By leaving behind a legacy, be it children, a novel, or the enhanced lives of those known in life, we live on through our effects on the world.

Immortality as part of the Cosmos

The third principle identifies with the matter of the body, which decomposes and recomposes into myriad new forms.

This was involved in the teachings of some Stoics that upon death our bodies dissolve into the elements and thus rejoin the cosmic logos.

A similar, if updated, view is exalted in Oscar Wilde’s poem Panthea:

So when men bury us beneath the yew
Thy crimson-stained mouth a rose will be,
And thy soft eyes lush bluebells dimmed with dew,
And when the white narcissus wantonly
Kisses the wind its playmate some faint joy
Will thrill our dust, and we will be again fond maid and boy.

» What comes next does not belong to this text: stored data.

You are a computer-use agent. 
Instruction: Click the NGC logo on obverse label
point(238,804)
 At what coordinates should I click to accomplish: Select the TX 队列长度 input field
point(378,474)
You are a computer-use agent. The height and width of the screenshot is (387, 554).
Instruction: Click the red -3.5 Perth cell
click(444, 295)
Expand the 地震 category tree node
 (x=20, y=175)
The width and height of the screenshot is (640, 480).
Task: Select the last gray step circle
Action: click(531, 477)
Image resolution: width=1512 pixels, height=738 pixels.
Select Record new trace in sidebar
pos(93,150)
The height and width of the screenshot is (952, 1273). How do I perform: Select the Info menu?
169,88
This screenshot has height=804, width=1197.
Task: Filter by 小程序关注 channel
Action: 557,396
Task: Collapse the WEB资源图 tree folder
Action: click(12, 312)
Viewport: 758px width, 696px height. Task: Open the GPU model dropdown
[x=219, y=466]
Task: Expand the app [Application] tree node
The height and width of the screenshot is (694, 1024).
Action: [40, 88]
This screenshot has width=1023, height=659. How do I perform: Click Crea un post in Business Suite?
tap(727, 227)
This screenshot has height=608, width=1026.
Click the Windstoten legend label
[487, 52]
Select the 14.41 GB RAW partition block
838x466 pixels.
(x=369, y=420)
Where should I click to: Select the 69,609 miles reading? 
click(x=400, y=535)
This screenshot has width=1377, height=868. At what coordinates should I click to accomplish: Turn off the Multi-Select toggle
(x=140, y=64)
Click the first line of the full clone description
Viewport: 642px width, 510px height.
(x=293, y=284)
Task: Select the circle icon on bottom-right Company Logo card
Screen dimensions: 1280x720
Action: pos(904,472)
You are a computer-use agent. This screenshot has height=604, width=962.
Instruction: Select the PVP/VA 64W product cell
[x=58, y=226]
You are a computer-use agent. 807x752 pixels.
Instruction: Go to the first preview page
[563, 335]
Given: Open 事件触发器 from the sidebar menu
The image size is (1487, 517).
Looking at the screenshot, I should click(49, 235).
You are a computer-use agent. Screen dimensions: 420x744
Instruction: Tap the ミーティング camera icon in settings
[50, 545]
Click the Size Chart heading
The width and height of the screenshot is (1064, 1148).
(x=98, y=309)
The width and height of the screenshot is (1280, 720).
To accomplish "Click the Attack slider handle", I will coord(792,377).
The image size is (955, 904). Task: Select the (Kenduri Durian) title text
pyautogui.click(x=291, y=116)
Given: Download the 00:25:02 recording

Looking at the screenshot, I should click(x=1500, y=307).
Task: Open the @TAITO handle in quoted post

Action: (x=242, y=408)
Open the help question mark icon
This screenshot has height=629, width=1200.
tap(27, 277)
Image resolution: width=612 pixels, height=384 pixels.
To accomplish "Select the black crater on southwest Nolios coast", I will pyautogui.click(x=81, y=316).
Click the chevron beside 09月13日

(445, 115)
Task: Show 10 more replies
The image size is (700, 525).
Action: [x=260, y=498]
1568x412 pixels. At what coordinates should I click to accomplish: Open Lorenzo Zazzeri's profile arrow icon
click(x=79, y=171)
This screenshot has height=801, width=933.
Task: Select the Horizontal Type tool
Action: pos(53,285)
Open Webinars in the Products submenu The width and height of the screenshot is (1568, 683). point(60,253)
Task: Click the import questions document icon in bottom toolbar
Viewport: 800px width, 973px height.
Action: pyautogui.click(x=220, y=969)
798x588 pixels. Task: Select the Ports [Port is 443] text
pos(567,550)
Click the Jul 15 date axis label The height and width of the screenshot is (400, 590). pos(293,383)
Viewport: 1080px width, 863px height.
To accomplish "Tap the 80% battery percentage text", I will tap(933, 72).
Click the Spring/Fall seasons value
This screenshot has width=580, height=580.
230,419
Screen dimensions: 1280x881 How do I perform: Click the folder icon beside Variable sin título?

The same principle would also seem to underlie the meaning of death as part of the circle of life, as expressed in Disney’s The Lion King:

Mufasa: “Everything you see exists together in a delicate balance. As king, you need to understand that balance and respect all the creatures, from the crawling ant to the leaping antelope.”
Young Simba: “But, Dad, don’t we eat the antelope?”
Mufasa: “Yes, Simba, but let me explain. When we die, our bodies become the grass, and the antelope eat the grass. And so we are all connected in the great Circle of Life.”

Beyond the individual

What people fear most about death is probably the cessation of the sense of “me.”  Notably, all three principles cease to dwell exclusively upon the continuation of this “me” in linear time, and reach toward something that transcends the individual personality.